• Activity: The records are to be copied word for word, and the pictures dropped.

• Records provided:

*** Block opens ***

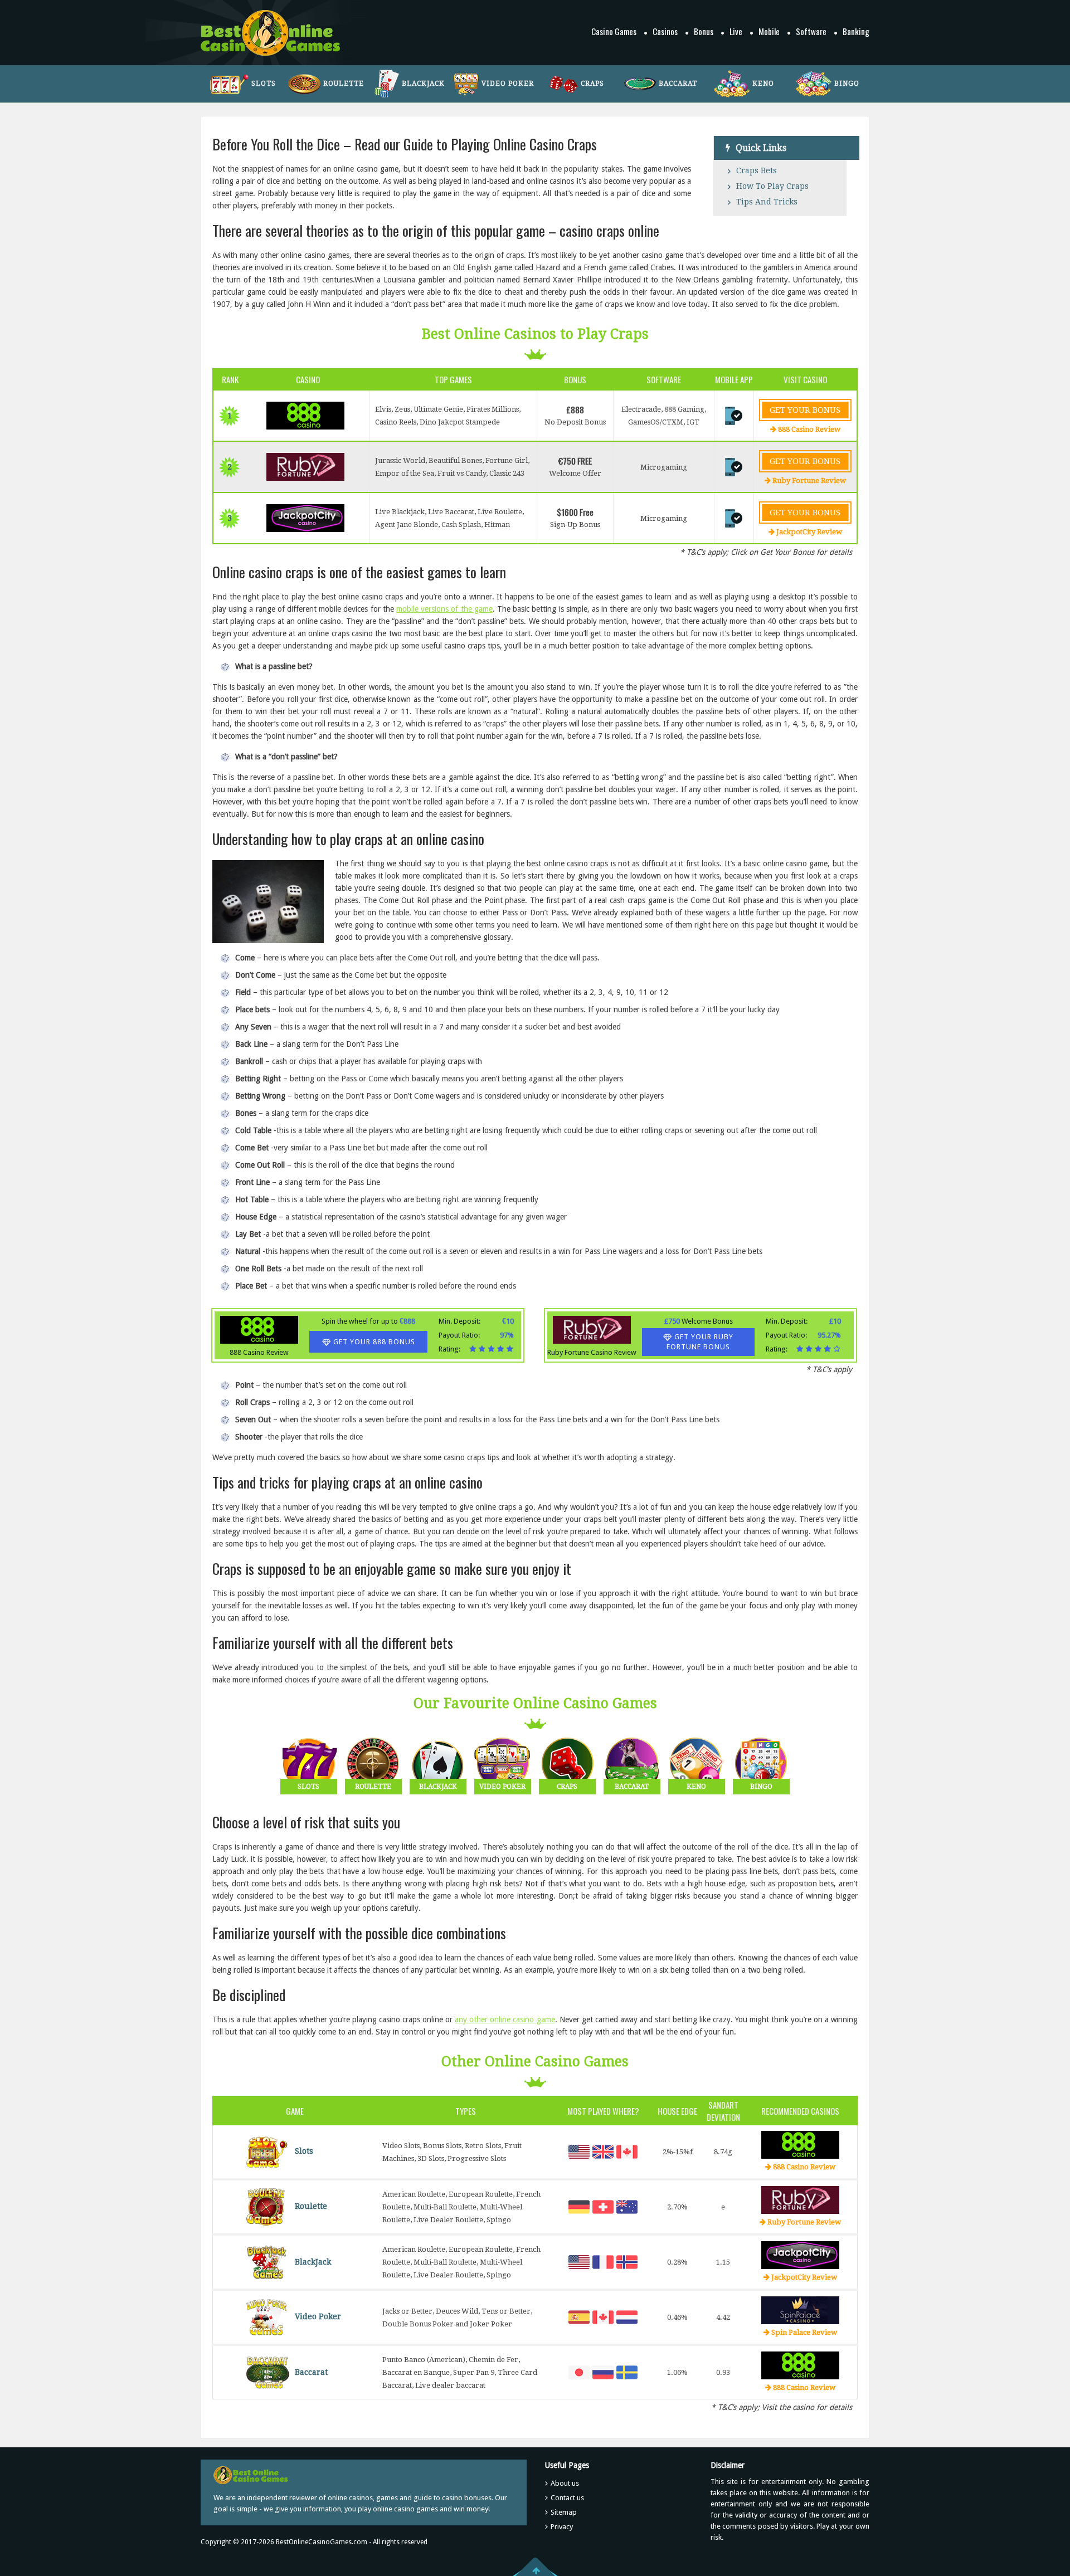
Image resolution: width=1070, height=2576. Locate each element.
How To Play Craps (772, 186)
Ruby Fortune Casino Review (305, 467)
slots (263, 83)
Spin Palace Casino (800, 2310)
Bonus (703, 31)
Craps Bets (756, 170)
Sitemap (564, 2512)
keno (763, 83)
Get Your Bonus (805, 410)
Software (811, 31)
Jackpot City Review (305, 518)
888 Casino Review (305, 416)
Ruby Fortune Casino (800, 2200)
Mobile (769, 31)
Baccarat (311, 2371)
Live (735, 31)
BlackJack (313, 2261)
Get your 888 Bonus (374, 1342)
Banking (856, 31)
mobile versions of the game (444, 608)
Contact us (567, 2498)
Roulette (311, 2206)
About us (565, 2483)
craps (592, 83)
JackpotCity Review (808, 532)
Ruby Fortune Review (808, 480)
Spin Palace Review (803, 2332)
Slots (304, 2150)
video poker (507, 83)
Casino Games (613, 31)
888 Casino (800, 2145)
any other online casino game (505, 2019)
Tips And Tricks (766, 201)
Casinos (665, 31)
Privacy (562, 2527)
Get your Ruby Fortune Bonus (700, 1342)
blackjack (423, 83)
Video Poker (318, 2316)
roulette (343, 83)
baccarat (678, 83)
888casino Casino (800, 2365)
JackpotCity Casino (800, 2255)
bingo (846, 83)
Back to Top (535, 2567)
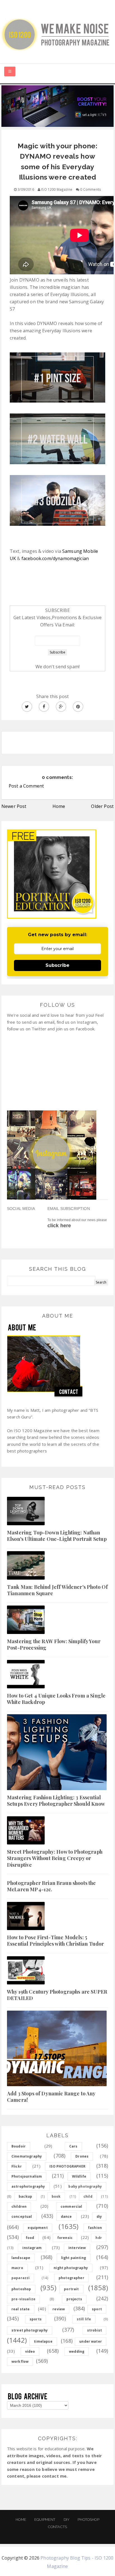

*** Block closes ***

• Solution:
Image resolution: width=1070, height=2576. Locate each element.
How To Play Craps (772, 186)
Ruby Fortune Casino Review (305, 467)
slots (263, 83)
Spin Palace Casino (800, 2310)
Bonus (703, 31)
Craps Bets (756, 170)
Sitemap (564, 2512)
keno (763, 83)
Get Your Bonus (805, 410)
Software (811, 31)
Jackpot City Review (305, 518)
888 Casino Review (305, 416)
Ruby Fortune Casino (800, 2200)
Mobile (769, 31)
Baccarat (311, 2371)
Live (735, 31)
BlackJack (313, 2261)
Get your 888 Bonus (374, 1342)
Banking (856, 31)
mobile versions of the game (444, 608)
Contact us (567, 2498)
Roulette (311, 2206)
About us (565, 2483)
craps (592, 83)
JackpotCity Review (808, 532)
Ruby Fortune Review (808, 480)
Spin Palace Review (803, 2332)
Slots (304, 2150)
video poker (507, 83)
Casino Games (613, 31)
888 Casino (800, 2145)
any other online casino game (505, 2019)
Tips And Tricks (766, 201)
Casinos (665, 31)
Privacy (562, 2527)
Get your Ruby Fortune Bonus (700, 1342)
blackjack (423, 83)
Video Poker (318, 2316)
roulette (343, 83)
baccarat (678, 83)
888casino Casino (800, 2365)
JackpotCity Casino (800, 2255)
bingo (846, 83)
Back to Top (535, 2567)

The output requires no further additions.